• YOUR TASK: Reproduce the entries verbatim, everything from the line containing "This screenshot has height=555, width=937." down to the line containing "point(960,29)", both of those lines included.
§ §
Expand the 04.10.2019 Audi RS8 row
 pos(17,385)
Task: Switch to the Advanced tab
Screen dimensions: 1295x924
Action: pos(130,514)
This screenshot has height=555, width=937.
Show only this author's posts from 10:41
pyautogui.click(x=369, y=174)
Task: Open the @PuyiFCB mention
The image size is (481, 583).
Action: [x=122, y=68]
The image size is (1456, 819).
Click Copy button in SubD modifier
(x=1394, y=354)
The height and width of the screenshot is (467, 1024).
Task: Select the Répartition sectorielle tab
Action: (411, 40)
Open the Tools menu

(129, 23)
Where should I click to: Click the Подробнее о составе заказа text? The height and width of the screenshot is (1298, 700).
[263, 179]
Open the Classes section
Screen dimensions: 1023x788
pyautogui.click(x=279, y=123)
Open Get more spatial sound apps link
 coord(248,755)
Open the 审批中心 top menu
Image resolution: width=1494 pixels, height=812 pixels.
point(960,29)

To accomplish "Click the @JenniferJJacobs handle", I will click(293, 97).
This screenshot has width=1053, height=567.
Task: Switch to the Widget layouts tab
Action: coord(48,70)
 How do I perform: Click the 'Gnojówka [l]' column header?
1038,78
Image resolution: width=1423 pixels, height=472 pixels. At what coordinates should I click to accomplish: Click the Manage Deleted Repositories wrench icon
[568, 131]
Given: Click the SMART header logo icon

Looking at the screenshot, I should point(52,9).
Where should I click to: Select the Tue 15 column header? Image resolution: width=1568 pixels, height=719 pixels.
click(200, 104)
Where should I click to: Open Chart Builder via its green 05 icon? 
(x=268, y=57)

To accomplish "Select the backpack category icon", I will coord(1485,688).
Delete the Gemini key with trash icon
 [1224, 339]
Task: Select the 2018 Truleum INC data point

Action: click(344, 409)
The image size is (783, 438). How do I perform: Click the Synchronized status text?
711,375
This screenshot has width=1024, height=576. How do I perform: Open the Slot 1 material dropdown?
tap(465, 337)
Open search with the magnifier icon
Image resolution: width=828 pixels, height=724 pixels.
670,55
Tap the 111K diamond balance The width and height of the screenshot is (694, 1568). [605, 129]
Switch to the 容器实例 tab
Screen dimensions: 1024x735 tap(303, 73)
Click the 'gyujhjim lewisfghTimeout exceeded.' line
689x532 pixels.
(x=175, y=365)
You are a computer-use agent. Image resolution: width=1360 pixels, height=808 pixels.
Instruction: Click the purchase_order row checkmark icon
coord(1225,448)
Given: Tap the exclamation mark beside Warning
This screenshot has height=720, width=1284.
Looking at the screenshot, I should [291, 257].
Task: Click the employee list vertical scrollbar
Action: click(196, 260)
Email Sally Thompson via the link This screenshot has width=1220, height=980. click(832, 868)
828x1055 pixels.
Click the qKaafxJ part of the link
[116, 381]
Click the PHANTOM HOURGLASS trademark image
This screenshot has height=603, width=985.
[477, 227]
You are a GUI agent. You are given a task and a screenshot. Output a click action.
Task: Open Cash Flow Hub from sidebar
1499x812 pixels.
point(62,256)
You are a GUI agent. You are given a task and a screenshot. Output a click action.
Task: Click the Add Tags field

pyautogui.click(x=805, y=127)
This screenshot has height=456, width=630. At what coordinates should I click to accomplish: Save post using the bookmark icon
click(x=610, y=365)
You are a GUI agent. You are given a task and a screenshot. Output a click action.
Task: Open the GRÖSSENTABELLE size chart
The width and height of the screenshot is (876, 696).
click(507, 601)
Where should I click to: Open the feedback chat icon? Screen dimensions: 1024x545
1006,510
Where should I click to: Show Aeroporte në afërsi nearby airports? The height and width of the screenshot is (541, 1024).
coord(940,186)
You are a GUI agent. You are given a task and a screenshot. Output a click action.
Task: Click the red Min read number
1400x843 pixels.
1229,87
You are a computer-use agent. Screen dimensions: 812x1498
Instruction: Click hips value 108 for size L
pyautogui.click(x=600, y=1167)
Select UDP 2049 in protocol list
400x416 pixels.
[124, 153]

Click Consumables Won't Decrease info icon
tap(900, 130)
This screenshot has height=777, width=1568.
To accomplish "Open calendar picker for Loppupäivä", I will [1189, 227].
§ §
• TASK OUTPUT:
This screenshot has height=555, width=937.
Show only this author's posts from 10:41
pyautogui.click(x=369, y=174)
Task: Open the @PuyiFCB mention
The image size is (481, 583).
Action: [x=122, y=68]
The image size is (1456, 819).
Click Copy button in SubD modifier
(x=1394, y=354)
The height and width of the screenshot is (467, 1024).
Task: Select the Répartition sectorielle tab
Action: (411, 40)
Open the Tools menu

(129, 23)
Where should I click to: Click the Подробнее о составе заказа text? The height and width of the screenshot is (1298, 700).
[263, 179]
Open the Classes section
Screen dimensions: 1023x788
pyautogui.click(x=279, y=123)
Open Get more spatial sound apps link
 coord(248,755)
Open the 审批中心 top menu
Image resolution: width=1494 pixels, height=812 pixels.
point(960,29)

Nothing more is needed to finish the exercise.